[Excerpt from a dataset]
——

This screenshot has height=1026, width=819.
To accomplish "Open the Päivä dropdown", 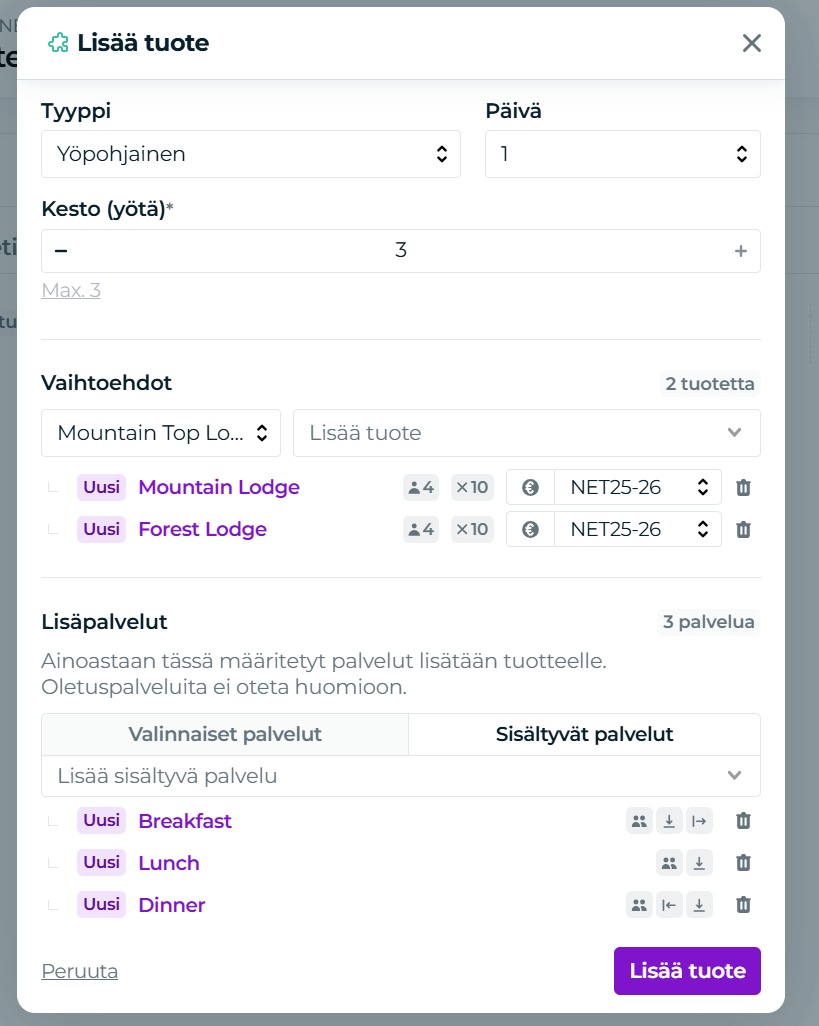I will tap(623, 154).
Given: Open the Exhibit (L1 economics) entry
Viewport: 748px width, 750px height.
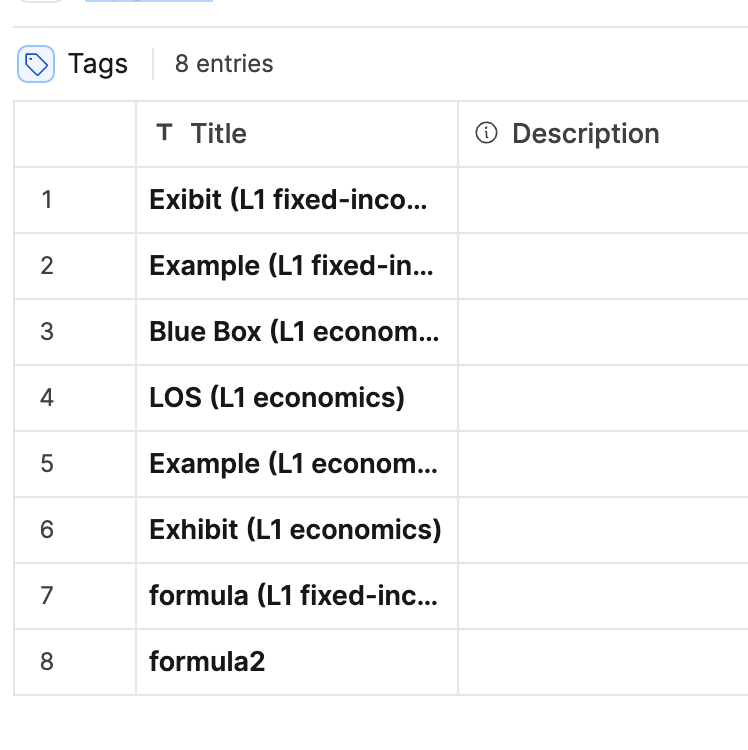Looking at the screenshot, I should pyautogui.click(x=295, y=529).

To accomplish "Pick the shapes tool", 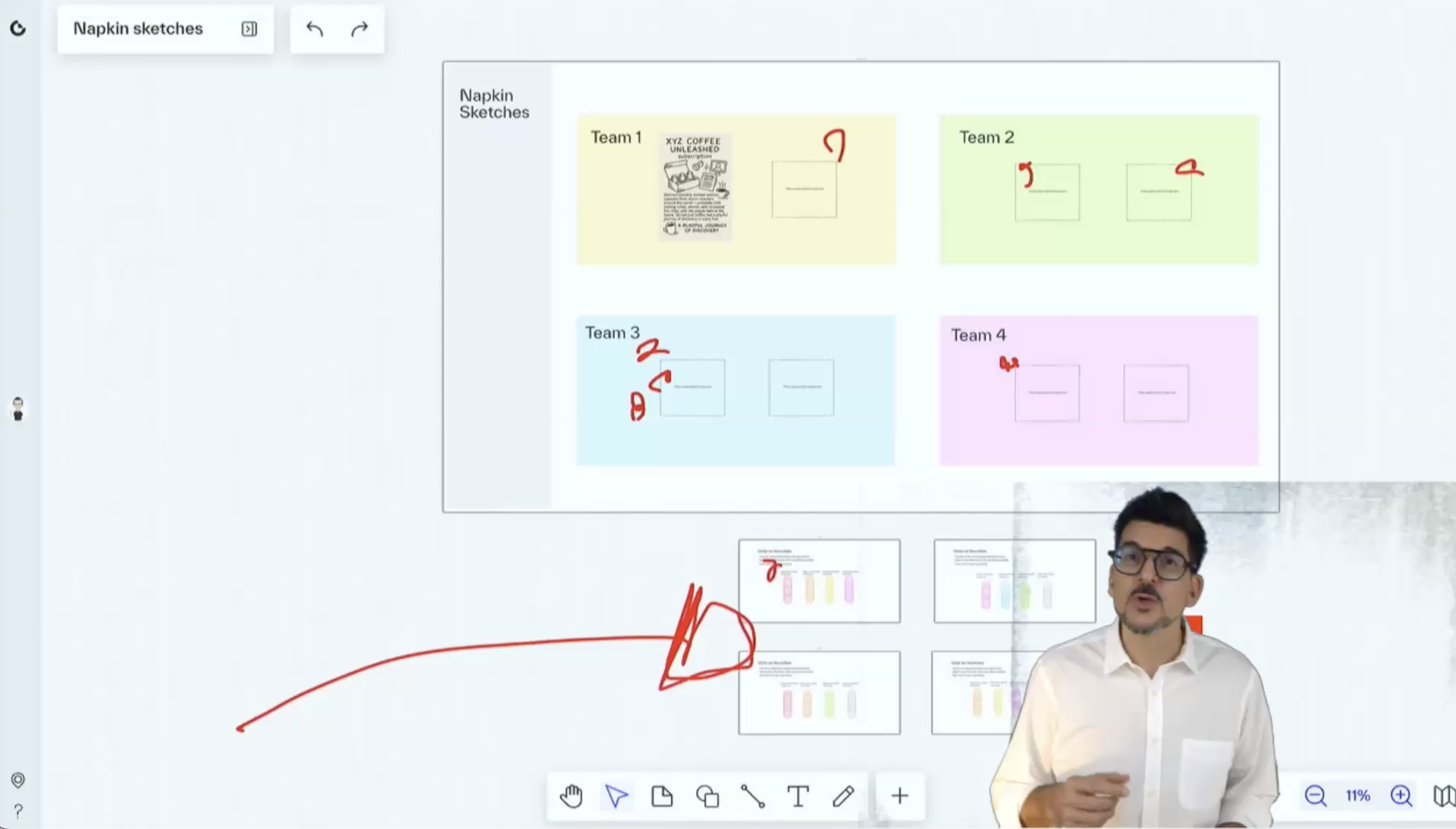I will point(707,796).
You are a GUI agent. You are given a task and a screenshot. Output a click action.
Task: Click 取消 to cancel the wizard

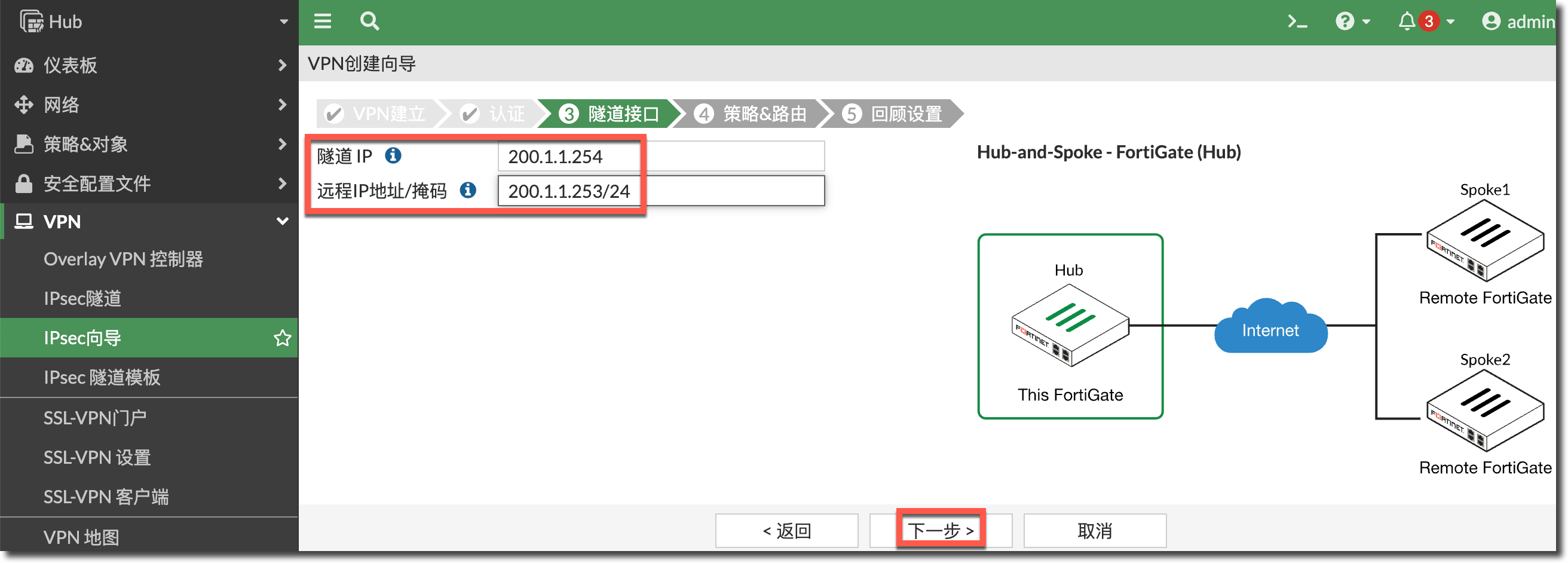click(x=1095, y=530)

——

(WRITTEN EXERCISE):
Return verbatim the lines of the data beginning with the line that contains "You are a GUI" and continuing through the end of the data, both ends included. Omit the pictures from your reply.

(SOLUTION):
You are a GUI agent. You are given a task and a screenshot. Output a click action.
Task: Click 取消 to cancel the wizard

click(x=1095, y=530)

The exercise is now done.